Pre-diagnosis, Sky had many experiences of getting into trouble because he was unable to articulate what had happened. If he feels misunderstood (and particularly if he feels blamed for something he didn’t do or didn’t intend to do), it can cause him to fall apart. Reminding him that you are not mad and giving him a chance to express himself without interruption can help, but not always.

3. Trouble with Social Cues.

While Sky is extremely social and outgoing, he is not good at reading social cues. He doesn’t know whether people like him unless they tell him, and he doesn’t notice when he is making a friend angry or uncomfortable. This combination of outgoing-ness and obliviousness can lead to problems. Here's an example: At the school carnival, Sky cut in front of several older boys he didn't realize were waiting in line for the bouncy house. The boys then said something mean to him. He didn’t know he’d made them mad and couldn’t understand why they were “suddenly” mean to him. Indignant, sad, and unsure of what to do, he gave up on the bouncy house and came to me for help processing what had happened. (Fortunately, I'd seen the whole things and could explain his mistake). Situations like this lead him to think that people are mean or that they don’t like him, so it helps to explain why people react the way they do.

---When these issues all happen together:

When these issues collide (which is often the case), Sky can find himself on the entirely wrong track. Here are some examples:

When it was time to go to lunch, his homeroom teacher told him to go to the back of the line so he would have more time to get ready to go. He misunderstood and misread her body language, thinking she was angry. So, instead of following his class to lunch, last in line, he sat at his desk and waited for his teacher. She took the rest of the class to the cafeteria and had no idea he’d stayed behind. When she didn't come back, he didn't know what to do. Obviously, he thought, she must be very mad. When she realized the mistake, she was mortified...

A teacher handed out a math worksheet but did not explicitly tell the students to start working on it. Thinking he would make good use of his time, Sky continued to read his book. The teacher, thinking Sky was being disrespectful took his book from him and put it in her desk. He didn’t notice that other students had started working on the sheet and had no idea why he’d gotten in trouble. Further, he didn’t know what to say to the teacher to try to get his book back. Many days later, he mentioned to me he hated school because the teachers were so mean…

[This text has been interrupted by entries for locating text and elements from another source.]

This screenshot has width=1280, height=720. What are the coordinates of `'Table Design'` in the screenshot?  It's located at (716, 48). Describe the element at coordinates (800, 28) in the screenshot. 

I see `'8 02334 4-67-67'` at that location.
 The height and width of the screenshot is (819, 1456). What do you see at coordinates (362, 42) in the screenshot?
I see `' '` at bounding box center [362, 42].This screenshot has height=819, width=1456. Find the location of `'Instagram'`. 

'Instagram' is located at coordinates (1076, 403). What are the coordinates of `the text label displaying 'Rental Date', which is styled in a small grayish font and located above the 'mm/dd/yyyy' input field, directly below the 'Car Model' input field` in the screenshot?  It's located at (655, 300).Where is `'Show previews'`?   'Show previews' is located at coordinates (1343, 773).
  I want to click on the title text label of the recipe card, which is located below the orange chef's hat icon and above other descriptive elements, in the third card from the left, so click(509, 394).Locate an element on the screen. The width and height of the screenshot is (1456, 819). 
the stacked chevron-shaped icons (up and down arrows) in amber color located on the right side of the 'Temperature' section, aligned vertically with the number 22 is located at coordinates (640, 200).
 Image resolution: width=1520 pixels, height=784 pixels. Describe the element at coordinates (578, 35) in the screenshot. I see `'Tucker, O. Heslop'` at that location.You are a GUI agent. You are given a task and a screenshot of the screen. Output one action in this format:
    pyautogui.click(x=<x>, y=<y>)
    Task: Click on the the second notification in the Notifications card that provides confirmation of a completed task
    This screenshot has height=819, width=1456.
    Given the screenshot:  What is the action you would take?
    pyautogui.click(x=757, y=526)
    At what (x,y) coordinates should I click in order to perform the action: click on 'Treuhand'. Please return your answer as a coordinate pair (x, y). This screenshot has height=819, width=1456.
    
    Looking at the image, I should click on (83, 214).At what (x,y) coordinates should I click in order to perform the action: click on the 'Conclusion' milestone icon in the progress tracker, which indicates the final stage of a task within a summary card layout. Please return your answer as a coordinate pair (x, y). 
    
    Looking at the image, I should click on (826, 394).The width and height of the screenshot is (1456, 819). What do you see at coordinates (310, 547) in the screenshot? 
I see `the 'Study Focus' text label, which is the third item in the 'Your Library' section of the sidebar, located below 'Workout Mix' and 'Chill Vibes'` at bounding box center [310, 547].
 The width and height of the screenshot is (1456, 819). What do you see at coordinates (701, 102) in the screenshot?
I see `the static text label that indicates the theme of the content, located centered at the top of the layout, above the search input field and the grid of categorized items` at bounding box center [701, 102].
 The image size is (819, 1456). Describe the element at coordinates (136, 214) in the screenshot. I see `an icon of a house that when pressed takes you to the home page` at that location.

---And, finally, please remember:

First, he’s always trying his best. Second, he usually had good intentions. Third, sometimes his anxiety drives everything. And fourth, showing you know these things will go a long way.

1 comment:

Jessica said...

Wow! If I had a detailed sheet like this for all of my students with special needs, I'd be such a better teacher to them! Skye is lucky to have an attentive mom like you.